EXTRACTED TEXT.
----

Baked Veggie Nuggets

30
Easy
Appetizers

Characteristics

Vegetarian Vegan High Fibre Without nuts Kid Approved

Nutritional Facts Per Serving

230
Calories
7 g
Protein
27 g
Carbs
4 g
fiber
Show all nutrition facts

Nutritional Facts

1/6
  • Amount For Serving % Daily Value
  • Calories 230
  • Lipides 11 g
    • Saturated fat  1.5 g
  • Cholesterol 0 mg
  • Sodium  420 mg
  • Carbs 27 g
    • fiber  4 g
    • Sugar  6 g
  • Protein 7 g

Ingredients

  • 1/4 cup (60 mL) olive oil, divided
  • 1 pkg (750 g) Compliments Frozen Vegetable Mix For Soup, thawed and drained
  • 1/4 cup (60 mL) hulled hemp seeds
  • 1 tbsp (15 mL) grainy mustard
  • 1/2 tsp (2 mL) each chili powder, oregano, salt
  • 1 1/4 cups (300 mL) breadcrumbs, divided

Method

  1. Preheat oven to 425˚F (220˚C). Line large baking sheet with parchment paper; brush parchment with 1 tbsp (15 mL) oil. Set aside.

----

DATASET RECORDS.
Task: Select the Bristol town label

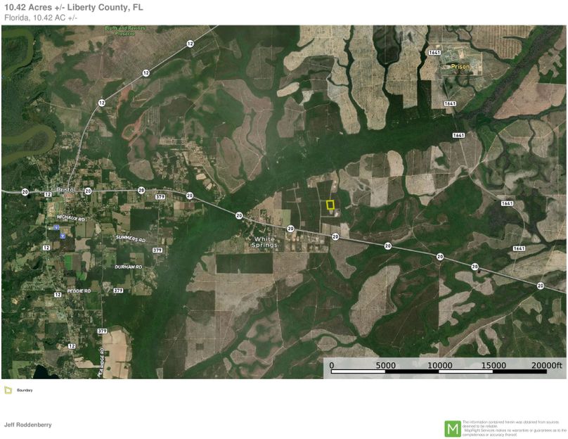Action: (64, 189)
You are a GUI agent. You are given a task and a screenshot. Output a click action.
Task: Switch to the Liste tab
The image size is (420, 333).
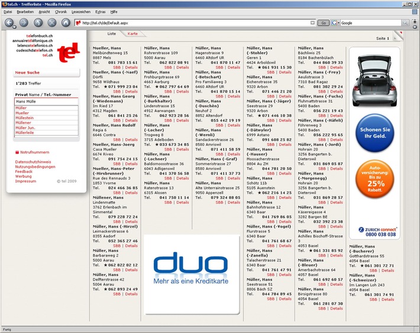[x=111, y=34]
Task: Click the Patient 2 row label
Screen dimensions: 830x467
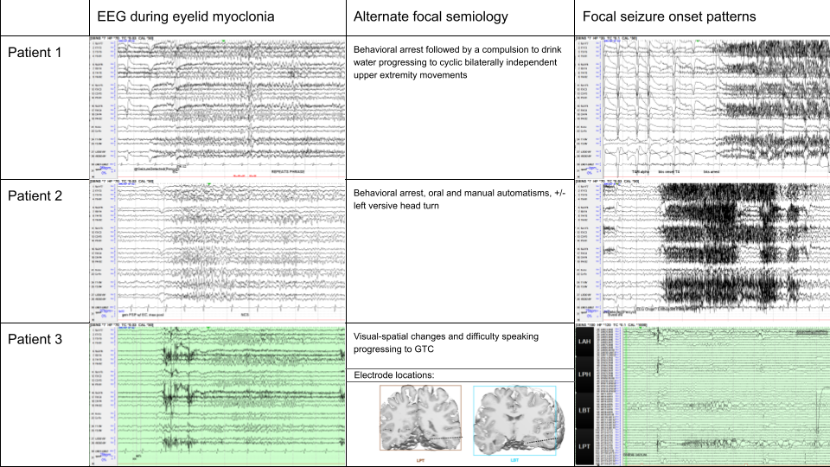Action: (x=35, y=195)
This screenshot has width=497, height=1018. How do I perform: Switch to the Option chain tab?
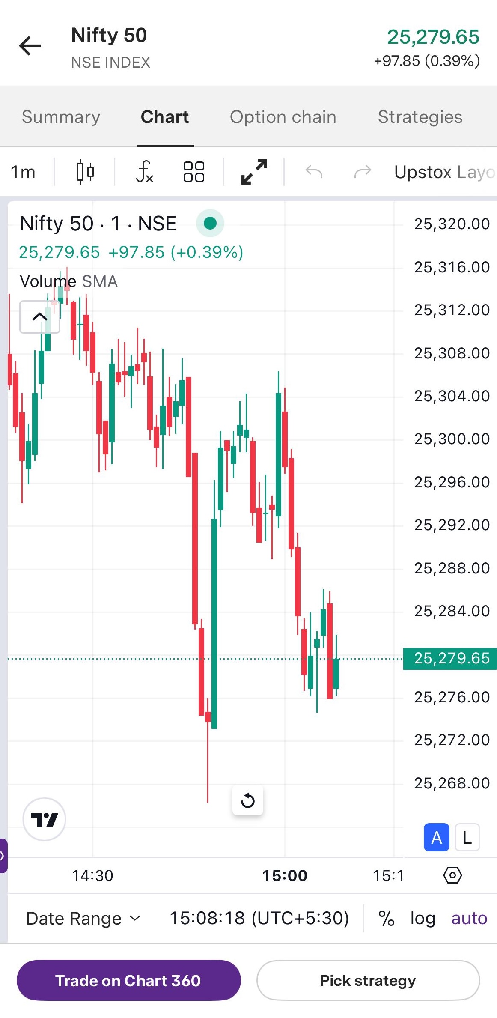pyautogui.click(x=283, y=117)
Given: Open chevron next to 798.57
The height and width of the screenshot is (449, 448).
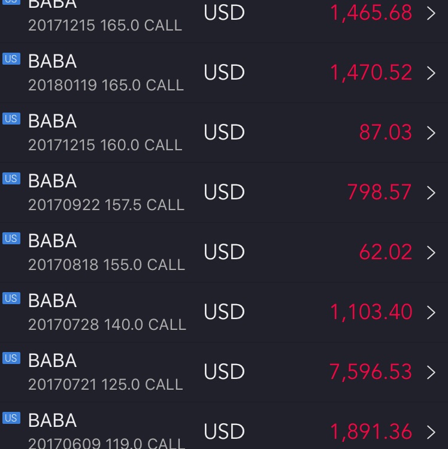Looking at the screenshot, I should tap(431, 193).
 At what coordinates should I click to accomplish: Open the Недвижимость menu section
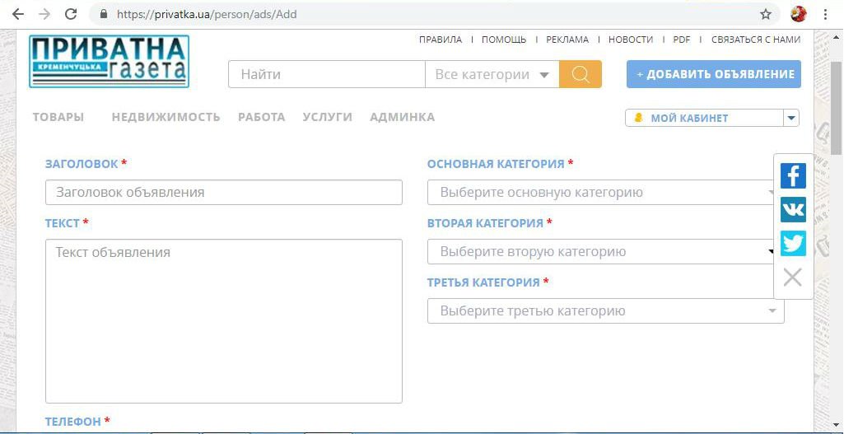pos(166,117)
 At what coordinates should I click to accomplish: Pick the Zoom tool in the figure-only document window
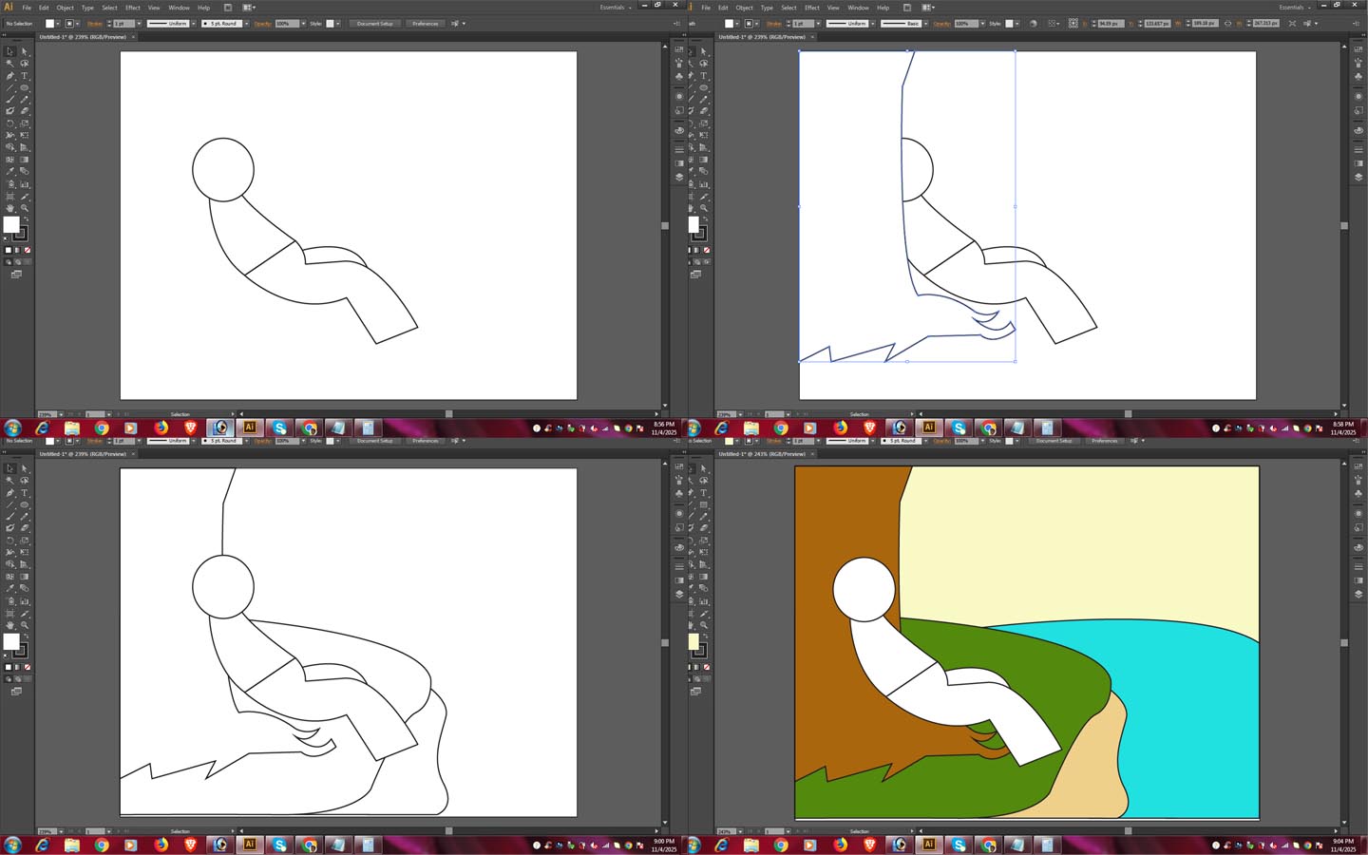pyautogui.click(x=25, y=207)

----

TRY IT.
From the veggie nugget recipe, copy out everything from "Ingredients" down to "oil. Set aside.".

SOLUTION.
Ingredients

  • 1/4 cup (60 mL) olive oil, divided
  • 1 pkg (750 g) Compliments Frozen Vegetable Mix For Soup, thawed and drained
  • 1/4 cup (60 mL) hulled hemp seeds
  • 1 tbsp (15 mL) grainy mustard
  • 1/2 tsp (2 mL) each chili powder, oregano, salt
  • 1 1/4 cups (300 mL) breadcrumbs, divided

Method

  1. Preheat oven to 425˚F (220˚C). Line large baking sheet with parchment paper; brush parchment with 1 tbsp (15 mL) oil. Set aside.